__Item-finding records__

::::::::

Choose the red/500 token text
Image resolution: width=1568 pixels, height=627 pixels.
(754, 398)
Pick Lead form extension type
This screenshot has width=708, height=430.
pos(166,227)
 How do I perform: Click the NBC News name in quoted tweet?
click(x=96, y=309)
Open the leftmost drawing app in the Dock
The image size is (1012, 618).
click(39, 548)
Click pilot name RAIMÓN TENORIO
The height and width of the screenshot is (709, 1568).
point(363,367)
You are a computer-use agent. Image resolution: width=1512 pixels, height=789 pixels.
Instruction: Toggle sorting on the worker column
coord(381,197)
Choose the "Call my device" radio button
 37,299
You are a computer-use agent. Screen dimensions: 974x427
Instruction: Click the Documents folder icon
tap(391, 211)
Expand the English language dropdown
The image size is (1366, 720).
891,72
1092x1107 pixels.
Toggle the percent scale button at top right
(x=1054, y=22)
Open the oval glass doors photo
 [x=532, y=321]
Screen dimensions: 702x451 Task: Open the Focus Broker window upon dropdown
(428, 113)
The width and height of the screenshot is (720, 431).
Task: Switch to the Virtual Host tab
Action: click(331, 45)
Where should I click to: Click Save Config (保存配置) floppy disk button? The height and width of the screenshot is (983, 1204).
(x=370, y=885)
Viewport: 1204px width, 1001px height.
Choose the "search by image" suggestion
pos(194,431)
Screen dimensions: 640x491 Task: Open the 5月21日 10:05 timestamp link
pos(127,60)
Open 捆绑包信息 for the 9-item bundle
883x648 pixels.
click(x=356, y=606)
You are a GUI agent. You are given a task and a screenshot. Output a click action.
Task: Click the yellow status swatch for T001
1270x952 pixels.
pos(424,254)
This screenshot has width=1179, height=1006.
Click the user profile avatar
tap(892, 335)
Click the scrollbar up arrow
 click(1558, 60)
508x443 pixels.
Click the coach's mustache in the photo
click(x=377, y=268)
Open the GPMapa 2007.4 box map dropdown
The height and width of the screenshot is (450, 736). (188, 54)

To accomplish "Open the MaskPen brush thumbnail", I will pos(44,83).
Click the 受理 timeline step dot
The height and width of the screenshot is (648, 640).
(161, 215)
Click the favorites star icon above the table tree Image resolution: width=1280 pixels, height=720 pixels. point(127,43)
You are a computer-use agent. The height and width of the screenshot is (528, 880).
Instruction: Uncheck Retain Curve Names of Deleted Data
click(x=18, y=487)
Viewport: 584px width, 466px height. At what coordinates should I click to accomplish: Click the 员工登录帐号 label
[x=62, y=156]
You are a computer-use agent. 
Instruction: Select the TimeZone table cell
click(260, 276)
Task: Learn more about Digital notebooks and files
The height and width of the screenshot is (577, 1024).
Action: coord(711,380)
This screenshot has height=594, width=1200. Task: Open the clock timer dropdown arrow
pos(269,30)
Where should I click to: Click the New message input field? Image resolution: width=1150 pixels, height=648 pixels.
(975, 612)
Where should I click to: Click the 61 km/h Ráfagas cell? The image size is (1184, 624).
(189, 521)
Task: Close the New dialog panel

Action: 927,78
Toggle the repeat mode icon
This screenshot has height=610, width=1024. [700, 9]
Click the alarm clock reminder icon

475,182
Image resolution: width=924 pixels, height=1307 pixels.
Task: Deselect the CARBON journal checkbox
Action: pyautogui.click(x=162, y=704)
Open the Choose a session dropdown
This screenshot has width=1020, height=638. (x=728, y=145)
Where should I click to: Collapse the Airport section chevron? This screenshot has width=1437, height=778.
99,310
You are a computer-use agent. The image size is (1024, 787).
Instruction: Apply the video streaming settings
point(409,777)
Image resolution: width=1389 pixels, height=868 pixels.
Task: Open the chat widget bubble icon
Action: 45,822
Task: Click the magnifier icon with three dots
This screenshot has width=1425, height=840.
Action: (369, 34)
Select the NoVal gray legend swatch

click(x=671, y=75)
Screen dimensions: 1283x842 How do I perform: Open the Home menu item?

::::::::

__Stated exercise__
Reproduce all of the rows above verbatim, with no changes.

__Output of the task__
Choose the red/500 token text
Image resolution: width=1568 pixels, height=627 pixels.
(754, 398)
Pick Lead form extension type
This screenshot has width=708, height=430.
pos(166,227)
 How do I perform: Click the NBC News name in quoted tweet?
click(x=96, y=309)
Open the leftmost drawing app in the Dock
The image size is (1012, 618).
click(39, 548)
Click pilot name RAIMÓN TENORIO
The height and width of the screenshot is (709, 1568).
point(363,367)
You are a computer-use agent. Image resolution: width=1512 pixels, height=789 pixels.
Instruction: Toggle sorting on the worker column
coord(381,197)
Choose the "Call my device" radio button
 37,299
You are a computer-use agent. Screen dimensions: 974x427
Instruction: Click the Documents folder icon
tap(391, 211)
Expand the English language dropdown
The image size is (1366, 720).
891,72
1092x1107 pixels.
Toggle the percent scale button at top right
(x=1054, y=22)
Open the oval glass doors photo
 [x=532, y=321]
Screen dimensions: 702x451 Task: Open the Focus Broker window upon dropdown
(428, 113)
The width and height of the screenshot is (720, 431).
Task: Switch to the Virtual Host tab
Action: click(331, 45)
Where should I click to: Click Save Config (保存配置) floppy disk button? The height and width of the screenshot is (983, 1204).
(x=370, y=885)
Viewport: 1204px width, 1001px height.
Choose the "search by image" suggestion
pos(194,431)
Screen dimensions: 640x491 Task: Open the 5月21日 10:05 timestamp link
pos(127,60)
Open 捆绑包信息 for the 9-item bundle
883x648 pixels.
click(x=356, y=606)
You are a GUI agent. You are given a task and a screenshot. Output a click action.
Task: Click the yellow status swatch for T001
1270x952 pixels.
pos(424,254)
This screenshot has width=1179, height=1006.
Click the user profile avatar
tap(892, 335)
Click the scrollbar up arrow
 click(1558, 60)
508x443 pixels.
Click the coach's mustache in the photo
click(x=377, y=268)
Open the GPMapa 2007.4 box map dropdown
The height and width of the screenshot is (450, 736). (188, 54)

To accomplish "Open the MaskPen brush thumbnail", I will pos(44,83).
Click the 受理 timeline step dot
The height and width of the screenshot is (648, 640).
(161, 215)
Click the favorites star icon above the table tree Image resolution: width=1280 pixels, height=720 pixels. point(127,43)
You are a computer-use agent. The height and width of the screenshot is (528, 880).
Instruction: Uncheck Retain Curve Names of Deleted Data
click(x=18, y=487)
Viewport: 584px width, 466px height. At what coordinates should I click to accomplish: Click the 员工登录帐号 label
[x=62, y=156]
You are a computer-use agent. 
Instruction: Select the TimeZone table cell
click(260, 276)
Task: Learn more about Digital notebooks and files
The height and width of the screenshot is (577, 1024).
Action: coord(711,380)
This screenshot has height=594, width=1200. Task: Open the clock timer dropdown arrow
pos(269,30)
Where should I click to: Click the New message input field? Image resolution: width=1150 pixels, height=648 pixels.
(975, 612)
Where should I click to: Click the 61 km/h Ráfagas cell? The image size is (1184, 624).
(189, 521)
Task: Close the New dialog panel

Action: 927,78
Toggle the repeat mode icon
This screenshot has height=610, width=1024. [700, 9]
Click the alarm clock reminder icon

475,182
Image resolution: width=924 pixels, height=1307 pixels.
Task: Deselect the CARBON journal checkbox
Action: pyautogui.click(x=162, y=704)
Open the Choose a session dropdown
This screenshot has width=1020, height=638. (x=728, y=145)
Where should I click to: Collapse the Airport section chevron? This screenshot has width=1437, height=778.
99,310
You are a computer-use agent. The image size is (1024, 787).
Instruction: Apply the video streaming settings
point(409,777)
Image resolution: width=1389 pixels, height=868 pixels.
Task: Open the chat widget bubble icon
Action: 45,822
Task: Click the magnifier icon with three dots
This screenshot has width=1425, height=840.
Action: (369, 34)
Select the NoVal gray legend swatch

click(x=671, y=75)
Screen dimensions: 1283x842 How do I perform: Open the Home menu item?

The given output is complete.